■ 小练习 1:
根据自建搜索引擎一文回答下列问题:
(a) 作者以哪个网站作为初始url?
(b) 广度优先搜索一共要得到多少个网页?
(c) 代码中下载的网页保存在哪个文件夹?
■ 小练习 2:
从自建搜索引擎一文的最后一行之后接着写下去。

■ 正文:
####################
自建搜索引擎

最近学长布置了一个自建搜索引擎的学习任务,被网上的代码坑过了,所以将自己的学习成果分享出来。

首先我个人做的是一个站内静态搜索引擎,以新浪网为初始url进行广度优先搜索得到500个网页,保存之后你便可以建立起以这500个网页为基础的搜索引擎。

#! /usr/bin/env python
# -*- coding: utf-8 -*-
from spdUtility import PriorityQueue,Parser
import chardet
import urllib2
import sys
import os
import inspect
import time
g_url = 'http://www.sina.com.cn'
g_key = 'www.sina'
"""
def line():
    try:
        raise Exception
    except:
        return sys.exc_info()[2].tb_frame.f_back.f_lineno"""
def updatePriQueue(priQueue, url):
    extraPrior = url.endswith('.html') and 2 or 0
    extraMyBlog = g_key in url and 5 or 0
    item = priQueue.getitem(url)#一种读取方式
    if item:
        newitem = (item[0]+1+extraPrior+extraMyBlog, item[1])
        priQueue.remove(item)
        priQueue.push(newitem)
    else :
        priQueue.push( (1+extraPrior+extraMyBlog,url) )
def getmainurl(url):#获得该url的主站地址,用于添加在相对url地址的开头,即去除除http://之外的“/”
    ix = url.find('/',len('http://') )
    if ix > 0 :
        return url[:ix]
    else :
        return url
def analyseHtml(url, html, priQueue, downlist):
    p = Parser()
    try :
        p.feed(html)
        p.close()
    except:
        return
    mainurl = getmainurl(url)
    print mainurl
    for (k, v) in p.anchors.items():
        for u in v :
            if not u.startswith('http://'):
                u = mainurl + u
            if not downlist.count(u):
                updatePriQueue( priQueue, u)
def downloadUrl(id, url, priQueue, downlist,downFolder):
    downFileName = downFolder+'/%d.html' % (id,)
    print 'downloading', url, 'as', downFileName, time.ctime(),
    try:
        fp = urllib2.urlopen(url)
    except:
        print '[ failed ]'
        return False
    else :
        print '[ success ]'
        downlist.push( url )
        op = open(downFileName, "wb")
        html = fp.read()
        op.write( html )
        op.close()
        fp.close()
        analyseHtml(url, html, priQueue, downlist)
        return True
def spider(beginurl, pages, downFolder):
    priQueue = PriorityQueue()
    downlist = PriorityQueue()
    priQueue.push( (1,beginurl) )
    i = 0
    while not priQueue.empty() and i < pages :
        k, url = priQueue.pop()
        if downloadUrl(i+1, url, priQueue , downlist, downFolder):
            i += 1
    print '\nDownload',i,'pages, Totally.'
def main():
    beginurl = g_url
    pages = 500
    downloadFolder = './spiderDown'
    if not os.path.isdir(downloadFolder):
        os.mkdir(downloadFolder)
####################
■ 数据区块:

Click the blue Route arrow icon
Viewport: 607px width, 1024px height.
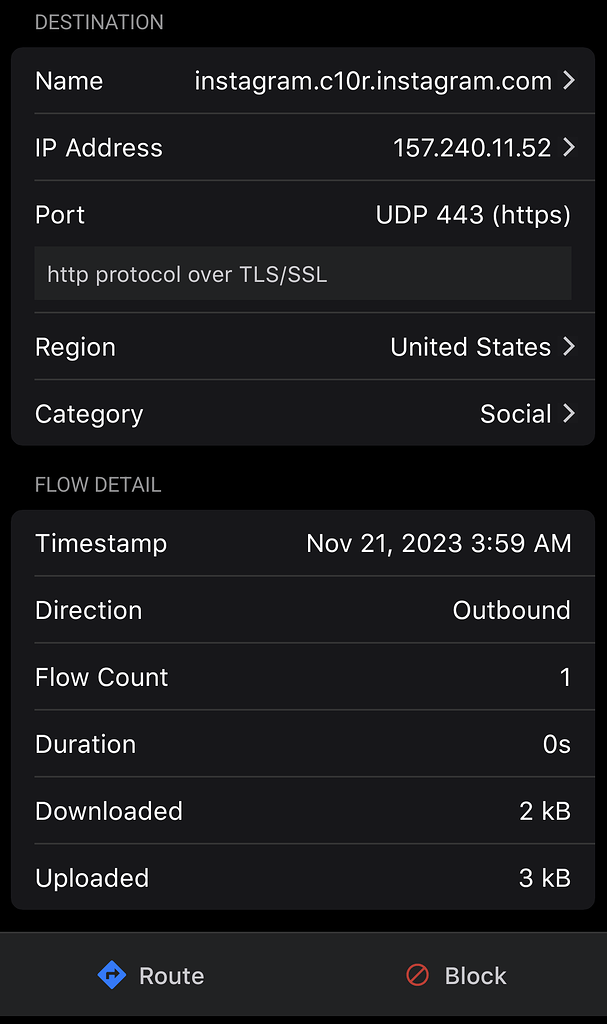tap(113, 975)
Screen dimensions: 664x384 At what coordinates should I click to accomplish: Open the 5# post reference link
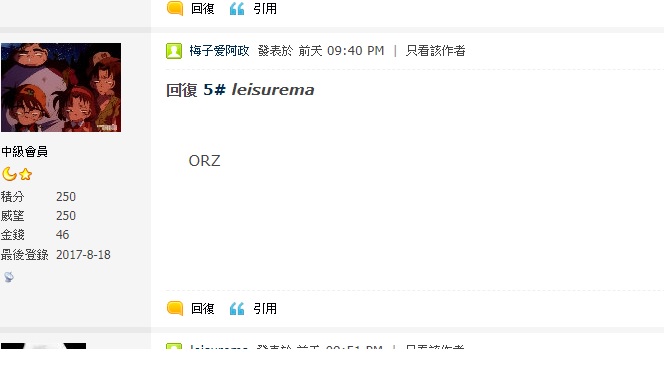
####################
■ 书面回答 1:
(a) 新浪网(http://www.sina.com.cn)。
(b) 500个网页。
(c) './spiderDown'。

■ 书面回答 2:
    spider( beginurl, pages, downloadFolder)
if __name__ == '__main__':
    main()
这个是爬虫程序,大部分来自网络,但是其实并不好用,本人已经对其做了修改,性能稍微提高了一点。

下面是其中的类:

#! /usr/bin/env python
# -*- coding: utf-8 -*-
import bisect
import string
import htmllib
import formatter
class PriorityQueue(list):
    def __init__(self):
        list.__init__(self)
        self.map = {}
    def push(self, item):
        if self.count(item) == 0:
            bisect.insort(self, item)
            self.map[ item[1] ] = item
    def pop(self):
        r = list.pop(self)
        del self.map[ r[1] ]
        return r
    def getitem(self,url):
        if self.map.has_key( url ):
            return self.map[url]
        else :
            return None
    def empty(self):
        return len(self) == 0
    def remove(self,item):
        list.remove(self, item)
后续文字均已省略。